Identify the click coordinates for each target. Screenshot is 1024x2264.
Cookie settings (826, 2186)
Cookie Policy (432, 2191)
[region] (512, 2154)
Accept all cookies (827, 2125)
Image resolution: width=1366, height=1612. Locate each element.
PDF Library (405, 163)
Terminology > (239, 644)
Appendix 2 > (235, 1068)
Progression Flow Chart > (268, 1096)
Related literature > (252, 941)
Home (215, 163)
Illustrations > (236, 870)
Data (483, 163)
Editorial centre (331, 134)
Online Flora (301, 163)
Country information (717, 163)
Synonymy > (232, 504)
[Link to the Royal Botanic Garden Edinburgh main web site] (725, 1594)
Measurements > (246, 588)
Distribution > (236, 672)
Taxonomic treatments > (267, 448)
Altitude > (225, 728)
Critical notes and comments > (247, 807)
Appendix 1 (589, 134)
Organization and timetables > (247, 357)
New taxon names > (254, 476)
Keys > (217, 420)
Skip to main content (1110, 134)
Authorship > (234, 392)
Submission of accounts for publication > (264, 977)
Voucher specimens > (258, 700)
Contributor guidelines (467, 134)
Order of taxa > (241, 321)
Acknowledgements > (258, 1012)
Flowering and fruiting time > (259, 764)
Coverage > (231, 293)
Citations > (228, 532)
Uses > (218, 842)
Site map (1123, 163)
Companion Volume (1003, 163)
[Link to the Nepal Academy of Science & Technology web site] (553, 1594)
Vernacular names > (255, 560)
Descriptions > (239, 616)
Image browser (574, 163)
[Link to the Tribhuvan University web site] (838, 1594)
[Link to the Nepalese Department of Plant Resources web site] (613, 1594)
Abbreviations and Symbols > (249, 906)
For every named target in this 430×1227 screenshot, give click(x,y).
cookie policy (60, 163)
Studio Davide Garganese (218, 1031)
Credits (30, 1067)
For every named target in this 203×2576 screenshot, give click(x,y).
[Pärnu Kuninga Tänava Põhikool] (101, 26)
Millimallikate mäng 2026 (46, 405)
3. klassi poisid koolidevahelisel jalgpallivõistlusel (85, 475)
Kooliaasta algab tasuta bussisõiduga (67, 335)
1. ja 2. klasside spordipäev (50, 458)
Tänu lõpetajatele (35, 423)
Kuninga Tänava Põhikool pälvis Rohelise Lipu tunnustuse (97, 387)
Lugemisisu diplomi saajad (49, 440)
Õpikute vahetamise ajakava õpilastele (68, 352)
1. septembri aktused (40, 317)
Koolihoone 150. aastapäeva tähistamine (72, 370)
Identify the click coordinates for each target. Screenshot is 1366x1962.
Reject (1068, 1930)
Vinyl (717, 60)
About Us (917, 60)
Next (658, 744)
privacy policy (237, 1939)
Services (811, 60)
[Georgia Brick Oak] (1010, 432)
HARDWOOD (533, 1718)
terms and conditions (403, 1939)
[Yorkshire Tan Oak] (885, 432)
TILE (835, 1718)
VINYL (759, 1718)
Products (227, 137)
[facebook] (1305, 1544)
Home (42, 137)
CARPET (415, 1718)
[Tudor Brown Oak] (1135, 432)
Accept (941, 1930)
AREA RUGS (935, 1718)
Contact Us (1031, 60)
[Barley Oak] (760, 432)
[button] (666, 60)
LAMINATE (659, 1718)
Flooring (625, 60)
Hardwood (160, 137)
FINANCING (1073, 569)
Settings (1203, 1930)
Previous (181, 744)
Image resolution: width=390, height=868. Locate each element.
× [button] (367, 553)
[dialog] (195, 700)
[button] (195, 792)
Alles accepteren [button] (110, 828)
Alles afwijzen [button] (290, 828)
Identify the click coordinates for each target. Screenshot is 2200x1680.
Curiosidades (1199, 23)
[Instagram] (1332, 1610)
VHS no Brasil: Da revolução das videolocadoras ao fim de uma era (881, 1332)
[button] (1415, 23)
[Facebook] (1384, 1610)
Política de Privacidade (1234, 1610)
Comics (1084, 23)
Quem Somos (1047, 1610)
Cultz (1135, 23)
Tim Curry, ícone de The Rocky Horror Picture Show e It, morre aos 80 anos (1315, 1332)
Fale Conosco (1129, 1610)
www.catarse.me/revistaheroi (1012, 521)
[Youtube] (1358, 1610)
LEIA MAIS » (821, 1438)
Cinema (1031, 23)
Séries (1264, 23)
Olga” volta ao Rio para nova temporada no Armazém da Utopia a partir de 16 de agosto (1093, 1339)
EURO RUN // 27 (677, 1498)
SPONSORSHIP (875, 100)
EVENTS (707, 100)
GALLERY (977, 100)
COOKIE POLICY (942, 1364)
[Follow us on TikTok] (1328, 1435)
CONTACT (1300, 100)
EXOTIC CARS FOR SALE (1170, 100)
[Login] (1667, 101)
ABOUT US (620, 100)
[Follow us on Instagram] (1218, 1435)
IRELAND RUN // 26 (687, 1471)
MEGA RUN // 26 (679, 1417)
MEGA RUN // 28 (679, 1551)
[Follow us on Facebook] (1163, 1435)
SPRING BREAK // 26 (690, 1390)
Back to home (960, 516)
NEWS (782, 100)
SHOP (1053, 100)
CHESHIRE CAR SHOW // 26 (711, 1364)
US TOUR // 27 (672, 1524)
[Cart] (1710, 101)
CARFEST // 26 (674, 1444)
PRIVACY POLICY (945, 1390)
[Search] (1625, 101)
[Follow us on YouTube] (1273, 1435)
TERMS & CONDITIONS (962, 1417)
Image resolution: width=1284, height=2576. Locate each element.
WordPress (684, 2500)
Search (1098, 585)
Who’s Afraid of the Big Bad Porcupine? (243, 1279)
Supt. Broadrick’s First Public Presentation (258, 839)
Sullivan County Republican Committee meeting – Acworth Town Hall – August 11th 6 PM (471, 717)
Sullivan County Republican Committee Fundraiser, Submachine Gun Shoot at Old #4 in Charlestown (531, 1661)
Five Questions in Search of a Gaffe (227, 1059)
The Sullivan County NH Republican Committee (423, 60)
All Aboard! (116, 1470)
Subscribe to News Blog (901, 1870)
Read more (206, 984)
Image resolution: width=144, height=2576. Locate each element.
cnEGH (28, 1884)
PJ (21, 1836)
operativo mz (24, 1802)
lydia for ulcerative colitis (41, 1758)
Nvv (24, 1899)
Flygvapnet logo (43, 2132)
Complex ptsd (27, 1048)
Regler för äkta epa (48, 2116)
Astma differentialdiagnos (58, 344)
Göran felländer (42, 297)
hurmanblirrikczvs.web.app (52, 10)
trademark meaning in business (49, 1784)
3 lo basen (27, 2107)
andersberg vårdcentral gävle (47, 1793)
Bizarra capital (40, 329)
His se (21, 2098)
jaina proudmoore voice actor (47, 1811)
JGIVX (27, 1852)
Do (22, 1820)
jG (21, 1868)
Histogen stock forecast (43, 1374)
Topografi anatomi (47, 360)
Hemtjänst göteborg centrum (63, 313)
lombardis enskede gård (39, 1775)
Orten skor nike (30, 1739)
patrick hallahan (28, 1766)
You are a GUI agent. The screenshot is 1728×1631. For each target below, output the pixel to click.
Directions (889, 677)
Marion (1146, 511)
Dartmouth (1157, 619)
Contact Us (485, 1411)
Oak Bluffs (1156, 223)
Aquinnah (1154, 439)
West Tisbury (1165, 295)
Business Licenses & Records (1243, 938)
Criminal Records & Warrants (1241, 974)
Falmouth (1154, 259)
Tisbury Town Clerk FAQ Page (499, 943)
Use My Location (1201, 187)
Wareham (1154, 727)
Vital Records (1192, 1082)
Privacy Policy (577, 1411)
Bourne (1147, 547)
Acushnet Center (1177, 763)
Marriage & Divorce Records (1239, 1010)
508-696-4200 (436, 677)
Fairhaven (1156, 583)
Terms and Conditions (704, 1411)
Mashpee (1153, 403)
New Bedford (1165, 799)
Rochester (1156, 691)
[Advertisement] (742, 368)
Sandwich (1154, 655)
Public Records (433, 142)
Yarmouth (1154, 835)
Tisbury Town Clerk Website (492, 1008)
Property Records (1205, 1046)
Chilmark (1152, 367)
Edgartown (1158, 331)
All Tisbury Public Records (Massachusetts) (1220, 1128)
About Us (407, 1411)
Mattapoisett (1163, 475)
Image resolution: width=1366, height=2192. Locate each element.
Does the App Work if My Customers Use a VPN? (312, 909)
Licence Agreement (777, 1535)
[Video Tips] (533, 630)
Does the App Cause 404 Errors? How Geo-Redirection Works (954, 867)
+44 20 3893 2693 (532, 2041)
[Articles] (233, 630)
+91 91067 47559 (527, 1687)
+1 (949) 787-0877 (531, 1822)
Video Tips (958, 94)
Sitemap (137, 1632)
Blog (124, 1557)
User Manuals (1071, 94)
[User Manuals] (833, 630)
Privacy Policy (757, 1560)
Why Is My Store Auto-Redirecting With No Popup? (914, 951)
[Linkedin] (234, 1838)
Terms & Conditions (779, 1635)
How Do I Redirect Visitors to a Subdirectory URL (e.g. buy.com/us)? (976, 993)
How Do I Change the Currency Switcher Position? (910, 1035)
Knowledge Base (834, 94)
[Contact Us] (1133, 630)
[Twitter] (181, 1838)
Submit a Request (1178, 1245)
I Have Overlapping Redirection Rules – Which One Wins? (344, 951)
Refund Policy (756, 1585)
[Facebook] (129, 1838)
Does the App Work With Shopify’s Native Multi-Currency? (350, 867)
──────────────────────────────
_Task details:_ Word for word, restate the lines of the data above that fall between the line holding "EVENTS (707, 100)" and the line holding "[Follow us on Facebook] (1163, 1435)", inclusive, and no other lines.

_Result below:_
EVENTS (707, 100)
GALLERY (977, 100)
COOKIE POLICY (942, 1364)
[Follow us on TikTok] (1328, 1435)
CONTACT (1300, 100)
EXOTIC CARS FOR SALE (1170, 100)
[Login] (1667, 101)
ABOUT US (620, 100)
[Follow us on Instagram] (1218, 1435)
IRELAND RUN // 26 (687, 1471)
MEGA RUN // 26 (679, 1417)
MEGA RUN // 28 (679, 1551)
[Follow us on Facebook] (1163, 1435)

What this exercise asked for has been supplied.